● **PROVIDED INFORMATION**:
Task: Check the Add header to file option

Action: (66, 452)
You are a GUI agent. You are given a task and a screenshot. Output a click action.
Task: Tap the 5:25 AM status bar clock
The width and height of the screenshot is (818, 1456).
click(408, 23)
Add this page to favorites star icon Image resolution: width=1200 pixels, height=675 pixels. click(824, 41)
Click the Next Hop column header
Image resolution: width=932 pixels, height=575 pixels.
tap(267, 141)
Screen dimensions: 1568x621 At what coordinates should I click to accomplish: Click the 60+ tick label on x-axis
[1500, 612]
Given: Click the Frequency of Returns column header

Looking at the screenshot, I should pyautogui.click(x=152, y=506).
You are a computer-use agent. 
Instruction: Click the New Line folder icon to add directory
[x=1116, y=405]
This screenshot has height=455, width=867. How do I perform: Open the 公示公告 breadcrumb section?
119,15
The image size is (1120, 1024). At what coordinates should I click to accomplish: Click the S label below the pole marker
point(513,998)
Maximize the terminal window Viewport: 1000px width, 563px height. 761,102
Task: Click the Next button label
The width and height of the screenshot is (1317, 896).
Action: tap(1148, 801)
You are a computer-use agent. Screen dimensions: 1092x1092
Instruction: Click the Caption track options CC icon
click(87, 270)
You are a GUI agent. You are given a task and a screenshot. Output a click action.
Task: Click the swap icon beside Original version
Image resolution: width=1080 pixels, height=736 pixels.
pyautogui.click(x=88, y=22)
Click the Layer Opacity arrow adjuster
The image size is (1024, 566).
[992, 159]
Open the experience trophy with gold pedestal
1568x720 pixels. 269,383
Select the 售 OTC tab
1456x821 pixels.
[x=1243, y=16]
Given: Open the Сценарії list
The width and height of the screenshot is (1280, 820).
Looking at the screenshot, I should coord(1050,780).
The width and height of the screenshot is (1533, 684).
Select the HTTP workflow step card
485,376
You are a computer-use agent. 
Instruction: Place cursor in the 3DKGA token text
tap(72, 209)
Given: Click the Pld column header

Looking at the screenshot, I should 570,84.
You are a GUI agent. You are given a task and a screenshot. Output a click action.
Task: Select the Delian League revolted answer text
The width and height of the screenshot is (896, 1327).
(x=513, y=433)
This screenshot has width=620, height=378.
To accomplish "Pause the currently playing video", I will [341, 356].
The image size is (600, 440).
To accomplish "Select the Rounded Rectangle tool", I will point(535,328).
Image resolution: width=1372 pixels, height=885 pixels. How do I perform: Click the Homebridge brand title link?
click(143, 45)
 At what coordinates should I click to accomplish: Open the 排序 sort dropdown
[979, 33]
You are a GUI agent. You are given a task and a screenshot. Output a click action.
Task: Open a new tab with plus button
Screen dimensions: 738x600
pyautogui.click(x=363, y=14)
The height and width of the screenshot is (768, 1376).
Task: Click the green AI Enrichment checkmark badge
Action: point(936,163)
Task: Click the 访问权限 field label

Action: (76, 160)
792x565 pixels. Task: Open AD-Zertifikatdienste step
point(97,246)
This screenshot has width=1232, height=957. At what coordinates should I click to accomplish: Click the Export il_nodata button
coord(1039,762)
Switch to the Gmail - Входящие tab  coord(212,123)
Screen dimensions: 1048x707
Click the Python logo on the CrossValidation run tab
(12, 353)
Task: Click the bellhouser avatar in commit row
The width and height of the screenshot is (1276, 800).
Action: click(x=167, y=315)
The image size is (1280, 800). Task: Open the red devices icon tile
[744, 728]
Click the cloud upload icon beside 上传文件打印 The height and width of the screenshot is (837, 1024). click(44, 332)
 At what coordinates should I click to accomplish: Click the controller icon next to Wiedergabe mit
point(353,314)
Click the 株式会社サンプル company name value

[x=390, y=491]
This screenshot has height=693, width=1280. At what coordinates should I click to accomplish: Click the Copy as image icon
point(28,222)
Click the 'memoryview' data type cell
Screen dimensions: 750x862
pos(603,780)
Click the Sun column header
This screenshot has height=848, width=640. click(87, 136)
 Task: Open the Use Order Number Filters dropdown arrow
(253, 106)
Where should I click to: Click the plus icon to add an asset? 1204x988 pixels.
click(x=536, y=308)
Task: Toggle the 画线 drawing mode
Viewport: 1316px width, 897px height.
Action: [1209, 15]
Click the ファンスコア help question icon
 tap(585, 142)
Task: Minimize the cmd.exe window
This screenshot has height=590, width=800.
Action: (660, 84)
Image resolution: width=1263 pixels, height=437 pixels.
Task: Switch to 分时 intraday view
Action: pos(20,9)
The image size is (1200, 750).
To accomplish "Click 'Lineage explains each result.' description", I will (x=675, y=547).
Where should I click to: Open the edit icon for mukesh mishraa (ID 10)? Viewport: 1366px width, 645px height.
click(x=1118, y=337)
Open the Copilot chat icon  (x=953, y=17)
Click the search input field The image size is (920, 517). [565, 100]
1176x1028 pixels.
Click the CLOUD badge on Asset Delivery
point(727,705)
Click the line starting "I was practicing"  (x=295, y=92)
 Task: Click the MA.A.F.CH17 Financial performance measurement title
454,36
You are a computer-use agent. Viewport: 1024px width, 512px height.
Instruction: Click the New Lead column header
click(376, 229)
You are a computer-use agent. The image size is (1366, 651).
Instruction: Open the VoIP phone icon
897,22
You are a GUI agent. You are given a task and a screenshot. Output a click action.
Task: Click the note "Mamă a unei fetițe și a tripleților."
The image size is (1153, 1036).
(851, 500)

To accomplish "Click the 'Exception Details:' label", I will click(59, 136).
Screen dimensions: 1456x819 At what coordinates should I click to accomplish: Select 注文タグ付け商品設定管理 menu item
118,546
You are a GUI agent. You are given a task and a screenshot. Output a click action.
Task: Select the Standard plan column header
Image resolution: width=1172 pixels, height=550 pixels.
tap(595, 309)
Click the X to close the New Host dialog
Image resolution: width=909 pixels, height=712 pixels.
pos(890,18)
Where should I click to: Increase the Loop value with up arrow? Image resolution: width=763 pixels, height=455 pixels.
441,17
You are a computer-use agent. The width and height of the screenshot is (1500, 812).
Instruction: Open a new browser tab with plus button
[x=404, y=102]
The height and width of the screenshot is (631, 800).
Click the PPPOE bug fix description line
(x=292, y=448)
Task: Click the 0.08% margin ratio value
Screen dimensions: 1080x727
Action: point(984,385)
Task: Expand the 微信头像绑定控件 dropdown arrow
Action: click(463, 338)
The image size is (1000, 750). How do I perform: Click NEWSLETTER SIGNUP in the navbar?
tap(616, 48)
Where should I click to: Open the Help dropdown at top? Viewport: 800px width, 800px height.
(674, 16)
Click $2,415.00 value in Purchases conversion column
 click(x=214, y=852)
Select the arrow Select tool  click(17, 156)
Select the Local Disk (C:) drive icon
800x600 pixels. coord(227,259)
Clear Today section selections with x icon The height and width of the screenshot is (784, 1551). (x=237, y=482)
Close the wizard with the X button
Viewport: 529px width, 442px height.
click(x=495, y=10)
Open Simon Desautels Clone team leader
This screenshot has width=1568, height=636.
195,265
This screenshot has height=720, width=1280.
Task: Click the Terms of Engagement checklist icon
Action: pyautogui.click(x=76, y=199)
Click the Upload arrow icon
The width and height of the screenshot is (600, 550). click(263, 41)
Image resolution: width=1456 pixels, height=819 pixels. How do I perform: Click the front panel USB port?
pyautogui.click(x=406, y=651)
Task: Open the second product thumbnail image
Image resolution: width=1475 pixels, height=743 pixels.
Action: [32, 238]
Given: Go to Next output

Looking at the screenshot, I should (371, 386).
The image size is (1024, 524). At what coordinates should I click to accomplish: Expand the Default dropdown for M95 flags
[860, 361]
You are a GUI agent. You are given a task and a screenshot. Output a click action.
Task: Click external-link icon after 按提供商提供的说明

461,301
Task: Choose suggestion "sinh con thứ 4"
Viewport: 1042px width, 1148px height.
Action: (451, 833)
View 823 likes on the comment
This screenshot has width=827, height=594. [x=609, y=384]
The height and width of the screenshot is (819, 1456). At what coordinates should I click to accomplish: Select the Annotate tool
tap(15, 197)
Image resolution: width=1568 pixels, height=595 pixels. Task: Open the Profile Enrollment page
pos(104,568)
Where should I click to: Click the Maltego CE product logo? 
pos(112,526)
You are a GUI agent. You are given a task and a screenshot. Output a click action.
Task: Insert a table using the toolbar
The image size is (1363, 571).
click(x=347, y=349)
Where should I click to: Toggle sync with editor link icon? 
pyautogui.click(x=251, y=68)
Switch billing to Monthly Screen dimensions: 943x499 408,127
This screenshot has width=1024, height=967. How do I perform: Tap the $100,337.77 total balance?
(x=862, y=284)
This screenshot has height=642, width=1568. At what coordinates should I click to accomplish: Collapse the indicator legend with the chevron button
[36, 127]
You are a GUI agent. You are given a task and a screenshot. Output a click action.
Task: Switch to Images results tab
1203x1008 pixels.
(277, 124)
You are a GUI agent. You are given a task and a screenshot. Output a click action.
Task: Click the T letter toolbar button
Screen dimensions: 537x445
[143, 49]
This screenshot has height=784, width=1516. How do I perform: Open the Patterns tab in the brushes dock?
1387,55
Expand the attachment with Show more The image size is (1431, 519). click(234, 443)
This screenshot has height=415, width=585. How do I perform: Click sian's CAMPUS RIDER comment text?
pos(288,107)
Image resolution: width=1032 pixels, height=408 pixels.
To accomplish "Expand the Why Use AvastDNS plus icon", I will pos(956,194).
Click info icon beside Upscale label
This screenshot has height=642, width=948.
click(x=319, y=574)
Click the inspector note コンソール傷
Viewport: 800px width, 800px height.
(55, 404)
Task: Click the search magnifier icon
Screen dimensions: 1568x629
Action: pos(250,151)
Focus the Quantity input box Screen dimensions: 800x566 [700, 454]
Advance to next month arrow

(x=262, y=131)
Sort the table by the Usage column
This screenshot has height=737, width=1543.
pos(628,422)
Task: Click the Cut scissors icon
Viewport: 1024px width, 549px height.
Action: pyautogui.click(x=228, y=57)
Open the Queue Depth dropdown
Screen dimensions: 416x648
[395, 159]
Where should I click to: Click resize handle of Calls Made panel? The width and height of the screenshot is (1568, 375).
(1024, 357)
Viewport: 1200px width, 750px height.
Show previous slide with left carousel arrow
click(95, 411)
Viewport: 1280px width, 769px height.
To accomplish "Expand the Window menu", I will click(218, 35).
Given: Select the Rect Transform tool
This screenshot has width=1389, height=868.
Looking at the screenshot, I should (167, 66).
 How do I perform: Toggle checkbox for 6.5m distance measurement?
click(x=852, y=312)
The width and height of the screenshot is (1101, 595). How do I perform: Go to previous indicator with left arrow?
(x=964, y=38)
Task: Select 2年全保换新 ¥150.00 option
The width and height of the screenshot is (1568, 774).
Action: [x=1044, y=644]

● **WRITTEN TASK**: Please rewrite the listing starting at the line containing "Task: Click the search magnifier icon" and ending at the end of the listing, with "scissors" replaced by "shears" and nothing else changed.

● **COMPLETE ANSWER**:
Task: Click the search magnifier icon
Screen dimensions: 1568x629
Action: pos(250,151)
Focus the Quantity input box Screen dimensions: 800x566 [700, 454]
Advance to next month arrow

(x=262, y=131)
Sort the table by the Usage column
This screenshot has height=737, width=1543.
pos(628,422)
Task: Click the Cut shears icon
Viewport: 1024px width, 549px height.
Action: pyautogui.click(x=228, y=57)
Open the Queue Depth dropdown
Screen dimensions: 416x648
[395, 159]
Where should I click to: Click resize handle of Calls Made panel? The width and height of the screenshot is (1568, 375).
(1024, 357)
Viewport: 1200px width, 750px height.
Show previous slide with left carousel arrow
click(95, 411)
Viewport: 1280px width, 769px height.
To accomplish "Expand the Window menu", I will click(218, 35).
Given: Select the Rect Transform tool
This screenshot has width=1389, height=868.
Looking at the screenshot, I should (167, 66).
 How do I perform: Toggle checkbox for 6.5m distance measurement?
click(x=852, y=312)
The width and height of the screenshot is (1101, 595). How do I perform: Go to previous indicator with left arrow?
(x=964, y=38)
Task: Select 2年全保换新 ¥150.00 option
The width and height of the screenshot is (1568, 774).
Action: [x=1044, y=644]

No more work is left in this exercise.